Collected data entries
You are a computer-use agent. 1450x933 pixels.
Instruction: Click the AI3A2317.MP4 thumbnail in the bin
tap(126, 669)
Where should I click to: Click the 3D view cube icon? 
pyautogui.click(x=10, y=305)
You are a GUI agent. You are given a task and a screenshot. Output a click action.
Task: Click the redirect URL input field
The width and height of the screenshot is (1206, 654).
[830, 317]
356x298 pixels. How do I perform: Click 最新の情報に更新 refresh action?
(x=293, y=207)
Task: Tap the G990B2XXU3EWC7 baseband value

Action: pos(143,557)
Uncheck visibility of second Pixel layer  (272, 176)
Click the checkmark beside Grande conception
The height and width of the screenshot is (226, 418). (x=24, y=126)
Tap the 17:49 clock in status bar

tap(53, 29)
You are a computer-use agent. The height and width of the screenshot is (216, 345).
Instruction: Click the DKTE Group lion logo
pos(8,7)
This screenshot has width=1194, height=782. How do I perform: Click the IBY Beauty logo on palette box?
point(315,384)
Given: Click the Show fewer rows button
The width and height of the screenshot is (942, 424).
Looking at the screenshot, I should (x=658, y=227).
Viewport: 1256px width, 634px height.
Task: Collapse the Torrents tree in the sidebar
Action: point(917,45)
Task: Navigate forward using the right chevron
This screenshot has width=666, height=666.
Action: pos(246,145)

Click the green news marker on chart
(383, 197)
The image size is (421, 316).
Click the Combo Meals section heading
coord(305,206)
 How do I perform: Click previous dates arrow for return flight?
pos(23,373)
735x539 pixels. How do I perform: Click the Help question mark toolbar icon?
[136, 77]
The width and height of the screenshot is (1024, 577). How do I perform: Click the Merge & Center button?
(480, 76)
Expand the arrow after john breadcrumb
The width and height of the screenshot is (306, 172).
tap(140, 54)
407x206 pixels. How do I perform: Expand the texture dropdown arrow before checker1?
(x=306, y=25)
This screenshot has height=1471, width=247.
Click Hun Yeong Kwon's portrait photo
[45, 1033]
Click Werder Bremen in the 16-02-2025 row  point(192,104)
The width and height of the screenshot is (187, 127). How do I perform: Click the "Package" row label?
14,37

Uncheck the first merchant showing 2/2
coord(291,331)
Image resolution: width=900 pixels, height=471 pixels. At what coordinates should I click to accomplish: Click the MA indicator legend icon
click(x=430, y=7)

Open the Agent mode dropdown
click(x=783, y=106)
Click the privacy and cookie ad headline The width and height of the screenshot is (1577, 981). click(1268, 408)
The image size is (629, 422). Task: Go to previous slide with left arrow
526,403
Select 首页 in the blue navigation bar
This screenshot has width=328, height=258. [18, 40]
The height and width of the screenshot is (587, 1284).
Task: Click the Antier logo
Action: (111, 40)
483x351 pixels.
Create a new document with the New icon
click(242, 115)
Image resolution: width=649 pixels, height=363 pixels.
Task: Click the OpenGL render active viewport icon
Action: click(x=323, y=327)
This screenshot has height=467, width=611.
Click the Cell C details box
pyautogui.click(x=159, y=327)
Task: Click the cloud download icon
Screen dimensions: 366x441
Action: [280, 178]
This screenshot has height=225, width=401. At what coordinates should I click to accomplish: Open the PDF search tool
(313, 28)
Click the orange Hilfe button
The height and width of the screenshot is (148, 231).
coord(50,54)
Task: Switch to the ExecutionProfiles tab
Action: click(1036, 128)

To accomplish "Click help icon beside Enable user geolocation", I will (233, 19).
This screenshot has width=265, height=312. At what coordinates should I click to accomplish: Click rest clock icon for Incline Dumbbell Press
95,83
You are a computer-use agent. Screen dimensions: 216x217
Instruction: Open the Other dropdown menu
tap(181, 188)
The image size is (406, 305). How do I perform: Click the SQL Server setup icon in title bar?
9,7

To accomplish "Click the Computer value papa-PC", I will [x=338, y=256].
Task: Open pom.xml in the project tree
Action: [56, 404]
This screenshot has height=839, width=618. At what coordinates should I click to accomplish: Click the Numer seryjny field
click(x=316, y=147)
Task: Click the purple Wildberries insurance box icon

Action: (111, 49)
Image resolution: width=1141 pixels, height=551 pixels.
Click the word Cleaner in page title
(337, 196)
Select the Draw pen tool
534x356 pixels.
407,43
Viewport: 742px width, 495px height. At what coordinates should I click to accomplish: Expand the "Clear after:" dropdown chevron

[What you are asked to do]: Print the records above verbatim from their first line to the line containing "The image size is (421, 316).", both included, and stop there.

[Solution]:
You are a computer-use agent. 1450x933 pixels.
Instruction: Click the AI3A2317.MP4 thumbnail in the bin
tap(126, 669)
Where should I click to: Click the 3D view cube icon? 
pyautogui.click(x=10, y=305)
You are a GUI agent. You are given a task and a screenshot. Output a click action.
Task: Click the redirect URL input field
The width and height of the screenshot is (1206, 654).
[830, 317]
356x298 pixels. How do I perform: Click 最新の情報に更新 refresh action?
(x=293, y=207)
Task: Tap the G990B2XXU3EWC7 baseband value

Action: pos(143,557)
Uncheck visibility of second Pixel layer  (272, 176)
Click the checkmark beside Grande conception
The height and width of the screenshot is (226, 418). (x=24, y=126)
Tap the 17:49 clock in status bar

tap(53, 29)
You are a computer-use agent. The height and width of the screenshot is (216, 345).
Instruction: Click the DKTE Group lion logo
pos(8,7)
This screenshot has width=1194, height=782. How do I perform: Click the IBY Beauty logo on palette box?
point(315,384)
Given: Click the Show fewer rows button
The width and height of the screenshot is (942, 424).
Looking at the screenshot, I should (x=658, y=227).
Viewport: 1256px width, 634px height.
Task: Collapse the Torrents tree in the sidebar
Action: point(917,45)
Task: Navigate forward using the right chevron
This screenshot has width=666, height=666.
Action: pos(246,145)

Click the green news marker on chart
(383, 197)
The image size is (421, 316).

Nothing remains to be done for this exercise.